**Consigne 1**
Dans le texte sur le Péloponnèse, quelle ville médiévale a mérité un bref détour ?
**Consigne 2**
Prolongez le texte sur le Péloponnèse à partir de sa dernière phrase.

**Texte source**
# # # # #

Sous le regard des animaux de la ferme. Péloponnèse, septembre 2024

Sous le regard, il faut dire surveillant, des animaux de la ferme, nous y avons eu surtout l’occasion d’échanger avec la famille des lieux, au sujet des… difficiles affaires courantes et de ce fait, sur la qualité de la vie… même par les temps qui courent.

Car derrière le lustre du tourisme, le pays grec encore profond et néanmoins largement dépeuplé, peine à se maintenir, y compris en ce Péloponnèse que les campagnes publicitaires ventent alors comme étant “la région mythique de la Grèce”.

Sous le regard des animaux de la ferme. Péloponnèse, septembre 2024

Et pour ce qui est du mythe, qui plus est ensoleillé, la ville médiévale du promontoire de Monemvasiá méritait tout de même notre bref détour, même s’il n’y a guère ici de bien vrais habitants, hormis les gérants des cafés, des restaurants et des hôtels et naturellement, les chats des lieux.

La vie d’antan est d’ailleurs parfois représentée à travers tous les musées locaux désormais, dont souvent les bancs, les objets usuels des classes et les photos d’écoliers datant du temps de l’école élémentaire pour ceux déjà… de ma génération, cela se nomme alors l’histoire et d’abord sa mémoire retrouvée, quand elle n’est pas perdue, comme on peut le constater autant si souvent.

# # # # #

**Entrées fournies**
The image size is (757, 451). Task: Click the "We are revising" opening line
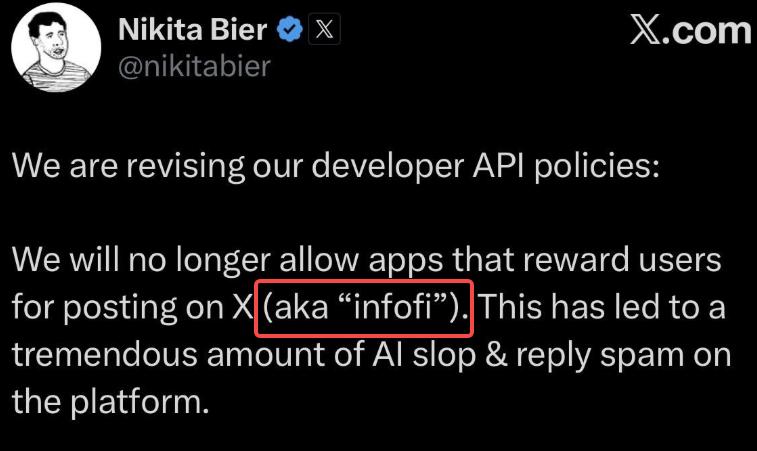(128, 167)
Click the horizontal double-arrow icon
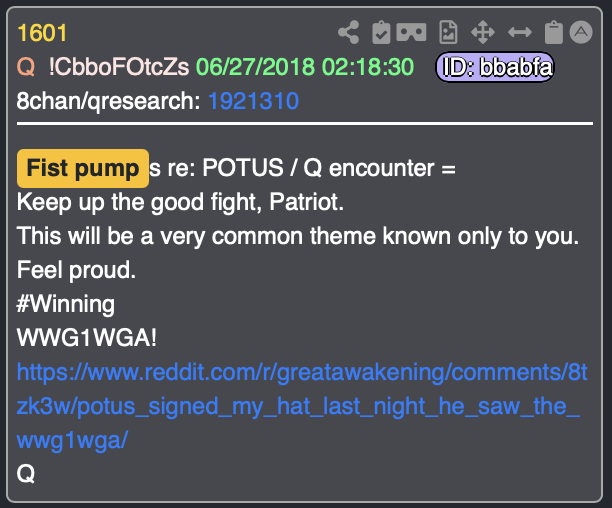 pos(520,32)
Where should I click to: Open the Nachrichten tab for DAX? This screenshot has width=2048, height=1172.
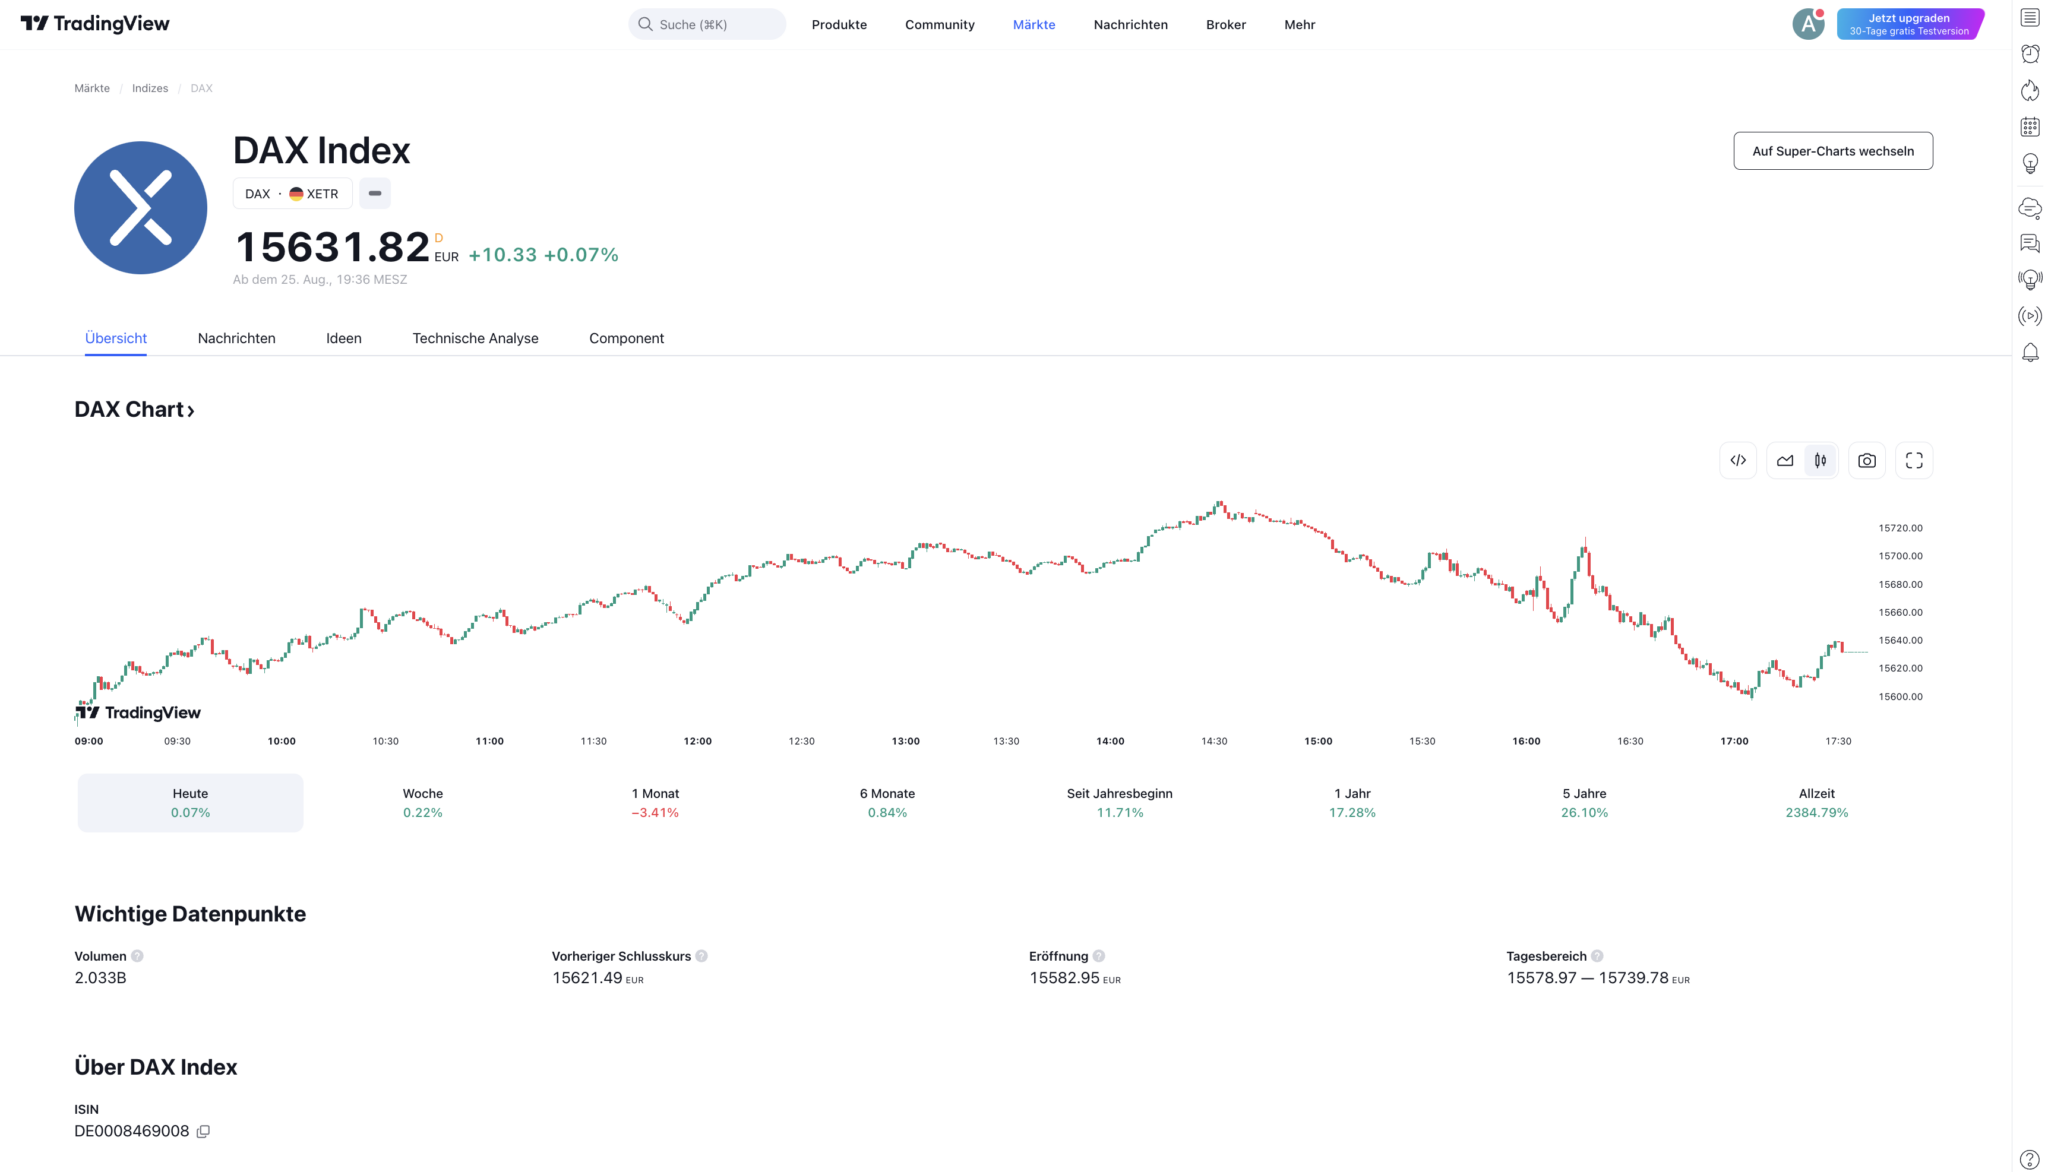pyautogui.click(x=236, y=338)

# # # # #

**Résultat final 1**
La ville médiévale du promontoire de Monemvasiá.

**Résultat final 2**
Gastronomie à la ferme. Péloponnèse, septembre 2024

Et à Gýthio, la capitale de la région du Magne pour sa partie orientale, que l’on nomme autant parfois “le Magne tourné vers le soleil”, voilà que le regard attentif hellénophone pourra distinguer ce vieil écriteau commercial rajeuni, d’un établissement datant d’un certain temps, informant les possibles preneurs du service proposé, autrement-dit, l’accompagnement dans les démarches pour l’émigration, essentiellement vers les Etats-Unis, et ceci, à bord les nombreux paquebots appartenant aux sacrosaints armateurs Grecs, ayant donc sillonné les mers et les océans pour la “bonne cause”.

Car davantage dans le Magne qu’ailleurs dans le Péloponnèse, les hommes partent, ou plutôt ils partaient, souvent à la guerre, même à proximité et parfois aussi, ils partaient alors loin, très loin jusqu’aux Antipodes. Et les femmes restent, et comme elles restent, elles sont là pour raconter.

Au promontoire de Monemvasiá. Péloponnèse, septembre 2024

Comme on peut le lire par exemple à ce propos à travers l’ouvrage de Margarita Xanthákou : “On raconte en Laconie…: Contes populaires grecs du Magne”, “dans les villages du Magne, dans la pointe sud du Péloponnèse, les grands-mères racontent, les soirs d’hiver, les après-midis d’été, les aventures merveilleuses de jeunes filles à marier, de marâtres malveillantes, de créatures inquiétantes et de revenants vindicatifs”.

Margarita qu’est d’abord une amie de longue date, est ethnologue et psychologue, directeur de recherche au CNRS, membre du Laboratoire d’anthropologie sociale au Collège de France. Ses travaux, qui portent principalement sur les rapports entre l’ordre social et les formes de déviance, ont donné lieu à de nombreuses publications.

De l’accompagnement dans les démarches pour l’émigration. Gýthio, septembre 2024

Son anthologie commentée est issue d’une tradition orale multiséculaire, recueillis dans les années 1970 et 1980, contes alors nourris d’influences antique, balkanique, chrétienne et orientale et qui sont emblématiques de la complexité de l’âme grecque.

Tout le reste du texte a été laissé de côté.